Salah satunya seorang warga bernama Subki Cahyadi (53) tahun, Kampung PuloKukun RT.001/005 Desa Sukahurip Kecamatan Sukatani kondisi ekonomi dan tempat tinggal sangat memprihatinkan, Dengan keterbatasan ekonomi Subki Cahyadi mencoba bertahan hidup dengan Menjalani Jasa Terapi/pijat Refleksi itu pun kalau ada yang manggilnya.

Bahkan Subki Cahyadi pun tak pernah mendapatkan bantuan apapun, padahal Pandemi Covid-19 ini Pemeritahan pusat melalui pemerintah daerah telah menganggarkan semisal Bantuan Kabupaten (BANKAB) Bantuan Gubernur (BANGUB) Bantuan Sosial Tunai (BST), Bantuan Pangan Non Tunai (BPNT), Program Keluarga Harapan (PKH), Bantuan Langsung Tunai (BLT DD) dan Lainnya.
Niran salah satu anggota keluarga membenarkan bila Subki Cahyadi berserta Istri Damih Susilawati sama sekali tidak pernah mendapatkan bantuan dari Pemerintah Desa.
“Saya miris melihat kondisi rumah yang tidak layak huni untuk di jadikan tempat tinggal nya, untuk itu saya berharap kepada Dinas Terkait agar segera memberikan bantuan tempat tinggal yang layak untuk Subki Cahyadi,” ungap Niran.
Disisi lain Rudi selaku Ketua DPD, (Dewan Perwakilan Daerah) Prabhu Indonesia jaya, saat di mintai keterangan terkait potret kemiskinan warga Pulokukun mengatakan, “Saya merasa prihatin dengan kondisi Subki cahyadi, Padahal Pemerintah Desa Sukahurip dan Kecamatan Sukatani bisa ambil langkah menjembatani, agar bisa terbantu, kepada pihak yang berwenang yang ada di Kabupaten Bekasi yaitu PJ Bupati Bekasi,” terangnya ketika datang ke kediaman Subki Cahyadi.
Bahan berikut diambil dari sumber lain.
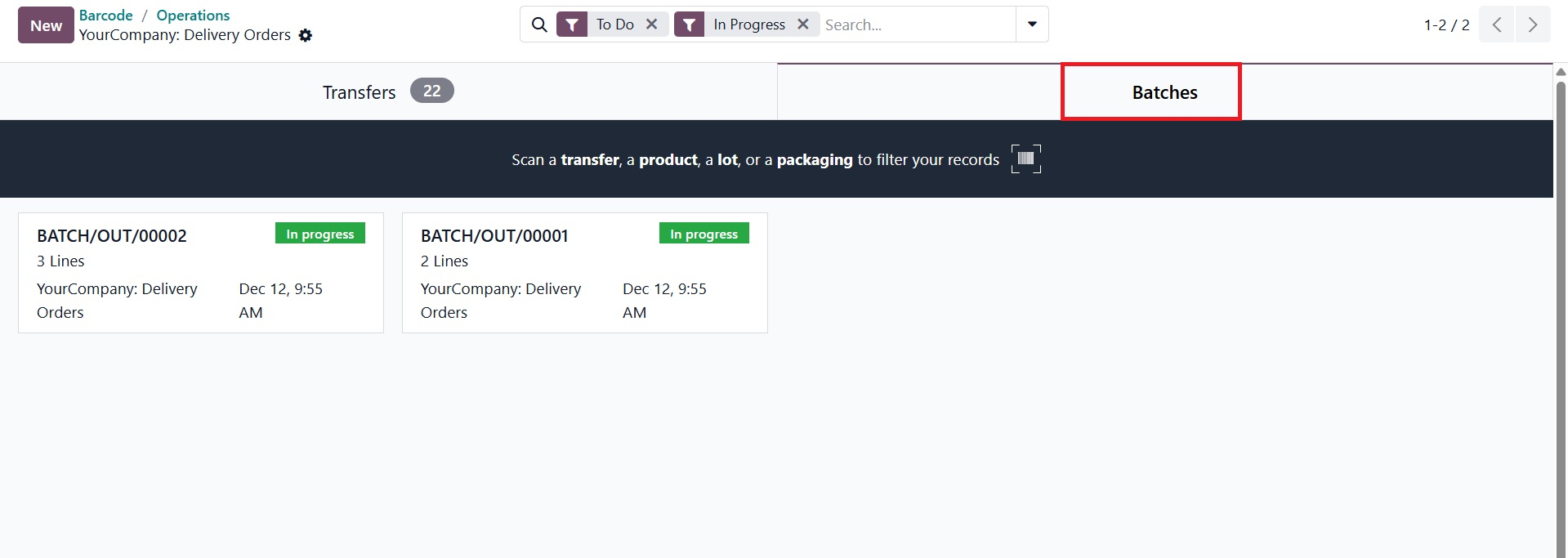Go to next page with right arrow
The image size is (1568, 558).
[x=1533, y=25]
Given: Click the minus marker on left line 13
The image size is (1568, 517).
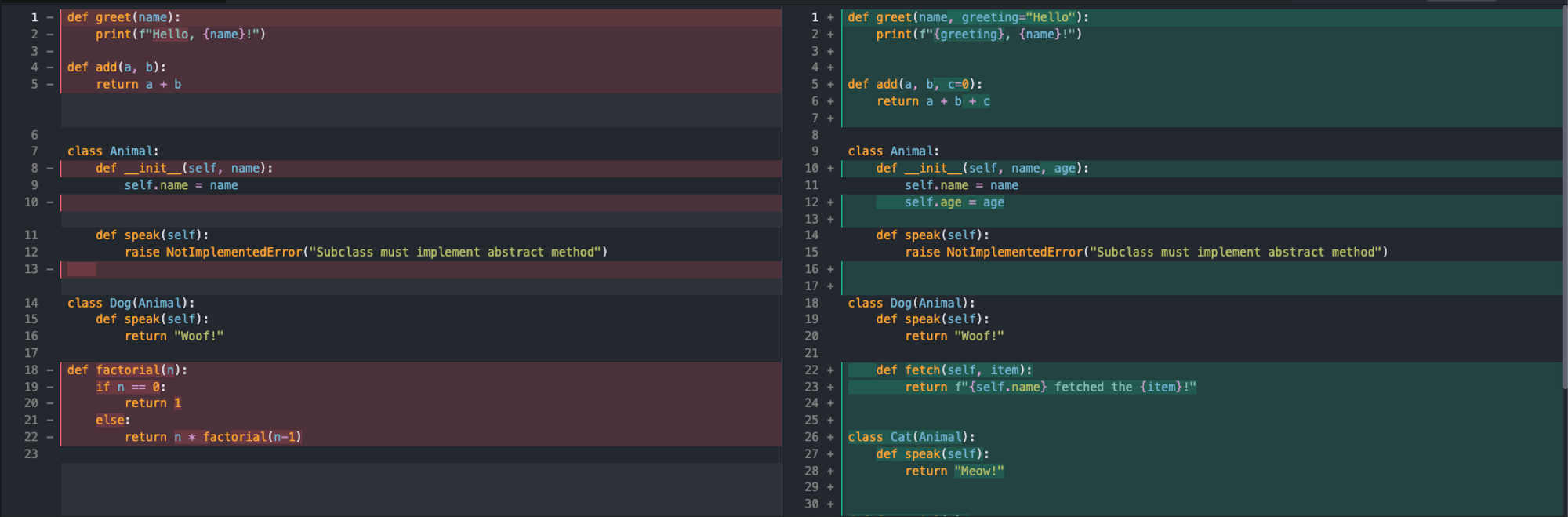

Sambung ketua DPD, “Terus peran serta Pemerintah Kecamatan dan Pemerintahan Pusat ataupun Daerah bagi warga Kampung Pulokukun ini seperti apa, Ini sama sekali tidak ada upaya untuk mengusulkan ke Dinas terkait, Padahal jelas dalam Undang-Undang Dasar 45 disebutkan fakir miskin dan anak-anak terlantar dilindungi oleh Negara, selanjutnya dalam Pasal 27 ayat 2 menyatakan bahwa tiap tiap warga Negara berhak atas pekerjaan dan penghidupan yang layak bagi manusia,” Pungkasnya N.Rudiansyah.